By "single degree of freedom" is meant, as will appear subsequently, the possibility of relative sliding movement between the floor unit and the external structure in only one orthogonal direction, this one direction being vertical. By "two degrees of freedom" is meant the possibility of relative sliding movement between the floor unit and the external structure in only two orthogonal directions, one of these being vertical and the other horizontal.

One embodiment of the building according to the invention will be illustrated diagrammatically and by way of example in the accompanying drawings, in which:

FIG. 1 is a plan view.

FIG. 2 is a partial view of a vertical section.

FIG. 3 is a perspective view of one of the shaped girders forming the floor unit.

FIGS. 4 A, B, C and D are sections along the lines AA, BB, CC and DD respectively of FIG. 2.

FIG. 5 is a sectional view along the line EE of FIG. 1, showing in detail the floor unit - post - cross beam connection.

FIG. 6 is a schematic diagram of one embodiment of the floor unit -- vertical wind-bracing structure connection.

FIG. 7 A is a plan view of a first type of floor unit -- vertical wind-bracing structure connection.

FIG. 7 B is an exploded sectional view along the line BB of FIG. 7 A.

FIG. 8 A is a plan view of a second type of floor unit -- wind-bracing structure connection.

FIGS. 8 B and 8 C are sectional views along the lines BB and CC respectively of FIG. 8 A.

FIG. 9 A is a plan view of a third type of floor unit -- wind-bracing structure connection.

FIG. 9 B is a sectional view along the line BB of FIG. 9 A.

As shown in FIG. 1, the monobloc floor unit 1 is formed by a plurality of prefabricated concrete shaped girders 2, assembled side-by-side and maintained thus by means of at least one transverse cable 3 passing through all the girders and held under tension at the ends; in this embodiment, five parallel cables define a central zone which is able to support extra loads, for example a main passageway, and thereby prevent any risk of bending or sagging.

The girders 2 forming the floor unit 1 are laid on cross beams which are themselves placed on and secured between vertical separation posts; in FIG. 1 the cross beams 4 and the posts 5 shown are those intended to take the floor unit directly above the floor unit 1.

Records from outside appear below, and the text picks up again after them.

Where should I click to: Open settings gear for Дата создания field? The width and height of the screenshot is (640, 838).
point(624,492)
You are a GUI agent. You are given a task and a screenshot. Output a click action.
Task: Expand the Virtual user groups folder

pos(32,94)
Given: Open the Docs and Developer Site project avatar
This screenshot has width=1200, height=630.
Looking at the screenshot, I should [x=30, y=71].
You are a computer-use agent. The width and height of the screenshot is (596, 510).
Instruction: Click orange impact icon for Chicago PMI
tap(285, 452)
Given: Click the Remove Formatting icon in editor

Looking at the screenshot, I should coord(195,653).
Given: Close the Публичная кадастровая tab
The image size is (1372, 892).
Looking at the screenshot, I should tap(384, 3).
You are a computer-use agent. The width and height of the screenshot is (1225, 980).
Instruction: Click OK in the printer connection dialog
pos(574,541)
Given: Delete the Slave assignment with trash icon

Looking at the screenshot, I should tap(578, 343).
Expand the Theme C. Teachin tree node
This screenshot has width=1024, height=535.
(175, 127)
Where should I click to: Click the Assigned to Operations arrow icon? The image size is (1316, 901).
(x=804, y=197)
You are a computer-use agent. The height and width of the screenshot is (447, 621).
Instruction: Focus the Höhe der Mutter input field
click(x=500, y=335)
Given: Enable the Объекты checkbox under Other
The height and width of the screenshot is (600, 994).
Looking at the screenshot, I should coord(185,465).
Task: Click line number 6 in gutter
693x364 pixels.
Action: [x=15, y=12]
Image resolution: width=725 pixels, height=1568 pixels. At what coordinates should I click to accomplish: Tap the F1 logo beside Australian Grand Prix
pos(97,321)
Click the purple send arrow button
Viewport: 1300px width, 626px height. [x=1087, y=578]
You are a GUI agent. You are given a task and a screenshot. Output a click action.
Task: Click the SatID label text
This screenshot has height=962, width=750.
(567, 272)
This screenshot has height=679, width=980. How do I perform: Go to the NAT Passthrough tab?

The wind-bracing of the main structure formed by the superposition of monobloc supporting floor units is provided by external vertical structures shown here by two cores 6 and by an emergency staircase well 7, each core 6 comprising for example a lift shaft and a staircase well, these external structures also containing all the technical equipment, for example the different conduits for water, gas, electricity, the sewage pipes, the rubbish-chutes, etc. In this embodiment, the connections between the floor unit and the vertical wind-bracing structures comprise on the one hand a connection member 8 having a single degree of freedom, and on the other hand two connection members 9 having two degrees of freedom. The degree of freedom always present is that in the direction along a vertical axis, the second degree of freedom in this context being that in the direction perpendicular to the axis of the girders 2, thereby enabling dimensional variations in the floor unit due to expansion and/or contraction of the concrete to be absorbed. The connection with a single degree of freedom is always situated on the face of the floor unit 1 perpendicular to the girders 2, whereas the connections having two degrees of freedom may be situated on the faces of the floor unit 1 perpendicular and/or parallel to the girders 2. These connections will be described in detail hereinafter.

The sectional and perspective detail of a shaped girder 2 is shown in FIGS. 2 and 3 respectively. As shown in these Figures, each shaped section 2, prefabricated in one piece from concrete, has transverse ribs 10, some of which are pierced by holes 11 to permit the passage of assembly cables 3. Furthermore, the shaped sections 2 are pierced by circular, rectangular, or suitably shaped transverse passages 12 intended to receive the various systems of pipes supplying each floor horizontally.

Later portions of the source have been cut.